Florida newspaper reporters are not buying the pipeline company’s spin. Instead they write about the fragile limestone that holds our drinking water in the Floridan Aquifer, damage to which can easily turn a spring into a sinkhole. Wednesday, the Orlando Sentinel about Spectra’s safety record, and today Morgan Watkins wrote for the Gainesville Sun, Expert: Pipeline would cross Santa Fe at the worst spot,
Standing along the bank of the Santa Fe River near the riverside house in southern Suwannee County his family has owned since 1967, Kevin Brown pointed to the spot where a natural gas pipeline is expected to cross underneath the ground.
But Brown’s brother David, a geologist, and other concerned folks hope to persuade the company leading the project to select what they consider a safer crossing point….
The river and the surrounding area is pockmarked with springs and sinkholes.

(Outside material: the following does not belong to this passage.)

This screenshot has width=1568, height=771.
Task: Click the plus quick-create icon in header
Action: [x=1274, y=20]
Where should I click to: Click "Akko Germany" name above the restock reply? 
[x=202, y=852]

Exposed limestone — a crumbly, fractured rock — borders the river and is visible within the springs and sinkholes, although recent rains have filled those depressions with water and obscured much of the rock.
“The ground here almost breathes,” Kevin Brown said….

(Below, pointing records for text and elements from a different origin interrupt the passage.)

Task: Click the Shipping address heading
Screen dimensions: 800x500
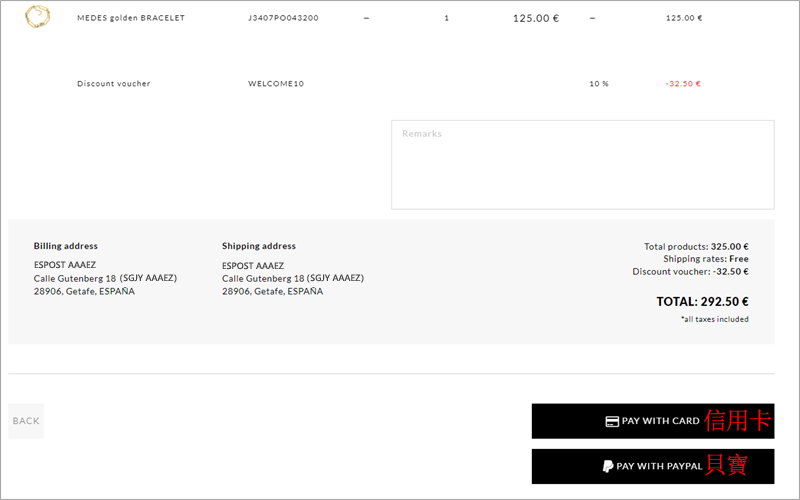Action: pos(259,246)
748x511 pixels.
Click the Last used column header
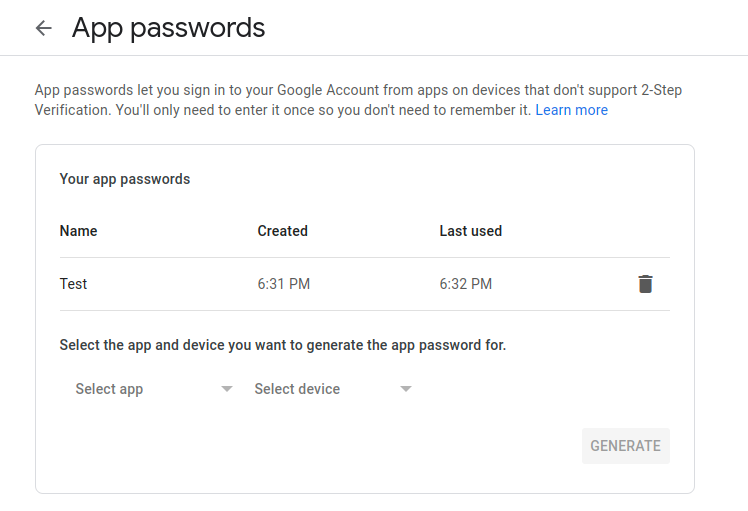coord(470,231)
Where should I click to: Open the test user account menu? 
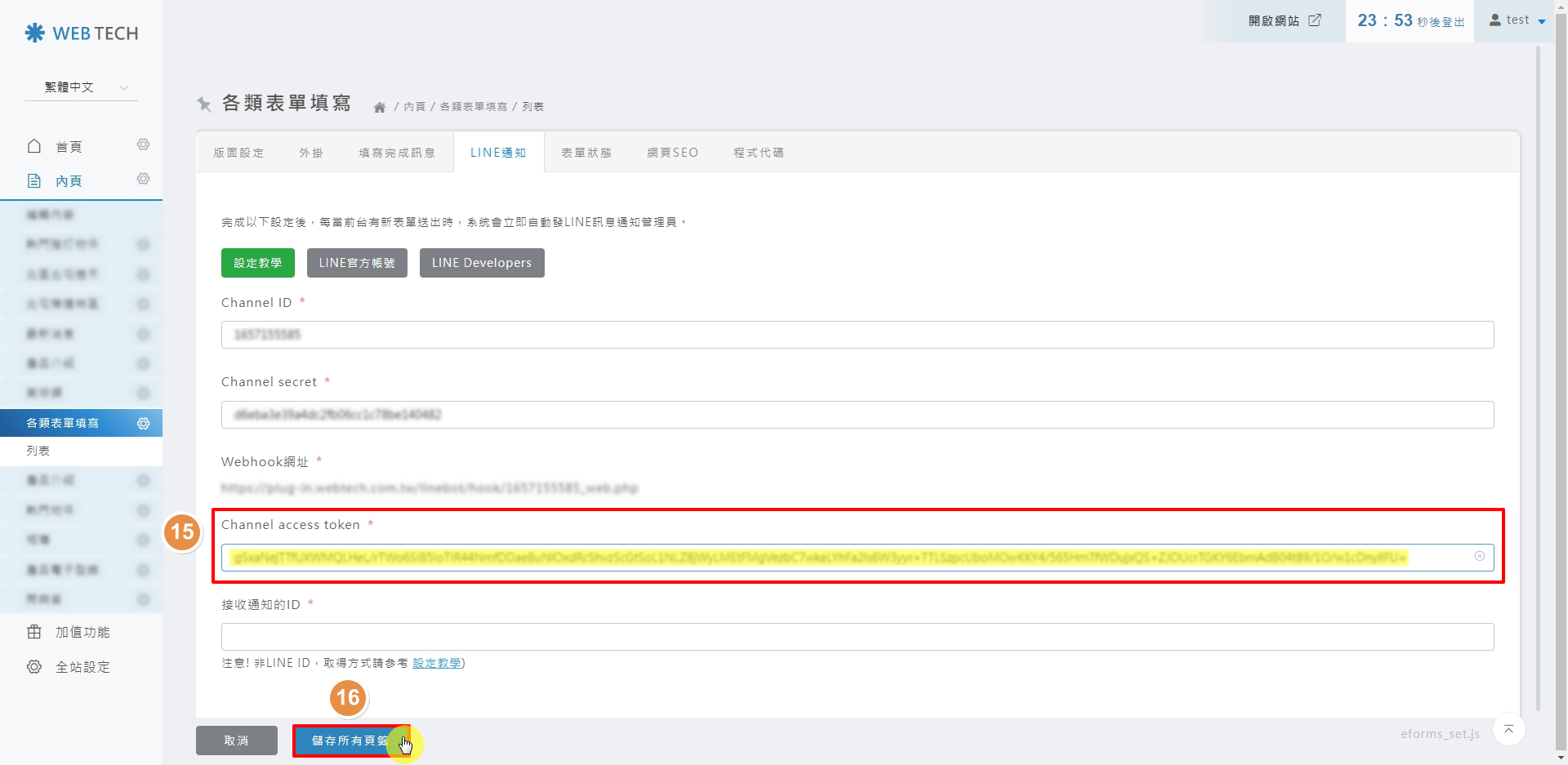[1517, 20]
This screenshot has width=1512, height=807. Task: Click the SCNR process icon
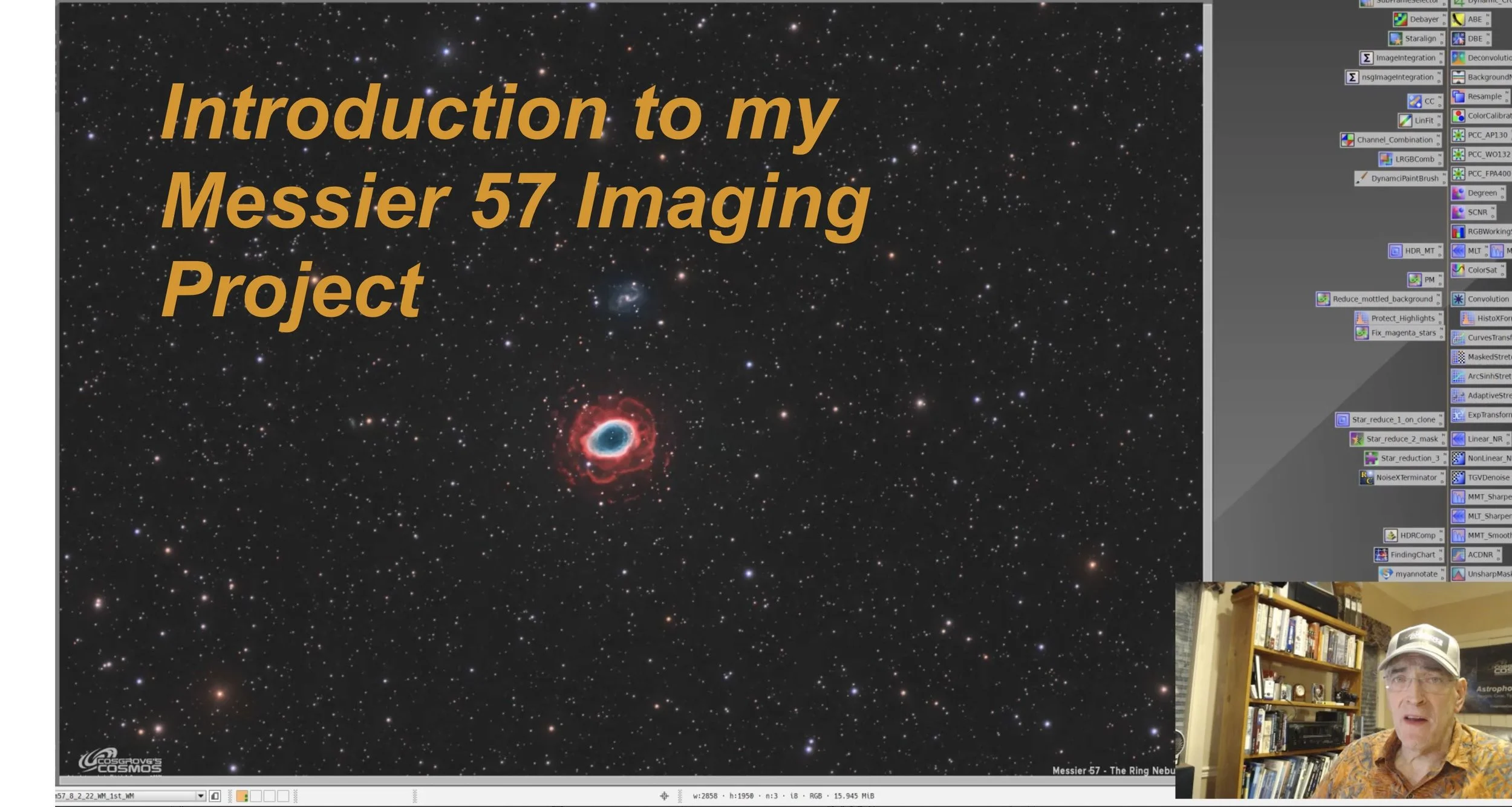[1458, 212]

It’s the “absolute worst” place to drill beneath the riverbed and put in a pipeline, David Brown told The Sun. Historically, the spot has been and continues to be an active area of collapse, he said.

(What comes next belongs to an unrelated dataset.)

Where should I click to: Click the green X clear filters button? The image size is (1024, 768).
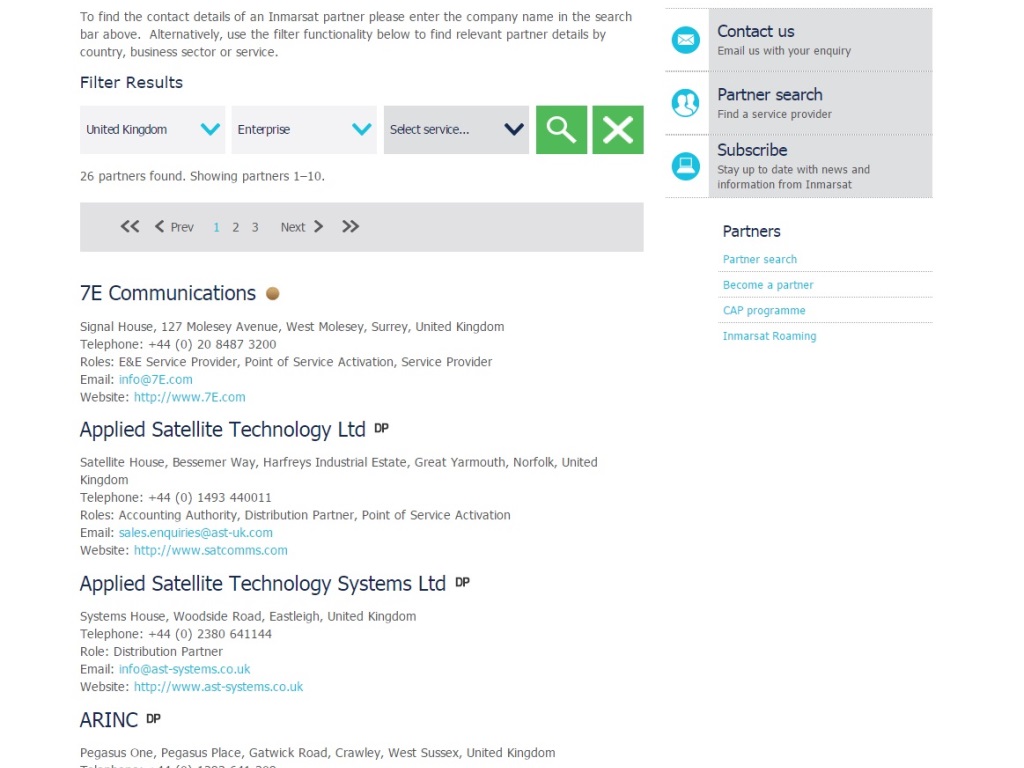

“You have to avoid those places like the plague,” Brown said. “It’s Mother Nature telling you, ‘Don’t go here.’”
How about we avoid all of Florida, Georgia, and Alabama?
There’s much more in the Gainesville Sun article, about the Ocala Uplift, stress fractures, potential explosions, drilling disturbing wetlands, possible effects on drinking water wells, and property rights, including this gem:
“But what brings it into question to me is if they’re crazy enough to propose this location, are there other sites along the pathway route that are equally sensitive or susceptible to collapse?” he asked.
And this half-truth apparently from Spectra’s Andrea Grover:
The primary route is more direct, whereas the westerly route would require the pipeline to be longer and to double-back a little to connect with a later point on the pathway, she said. As a general rule of thumb, the longer the distance the pipeline covers, the greater the impact to the environment and stakeholders.
Translation: longer costs the pipeline company’s real stakeholders more, namely its executives and shareholders. If they were seriously concerned about the local environment and the local landownders Spectra calls “stakeholders”, they wouldn’t be proposing to take their land through eminent domain.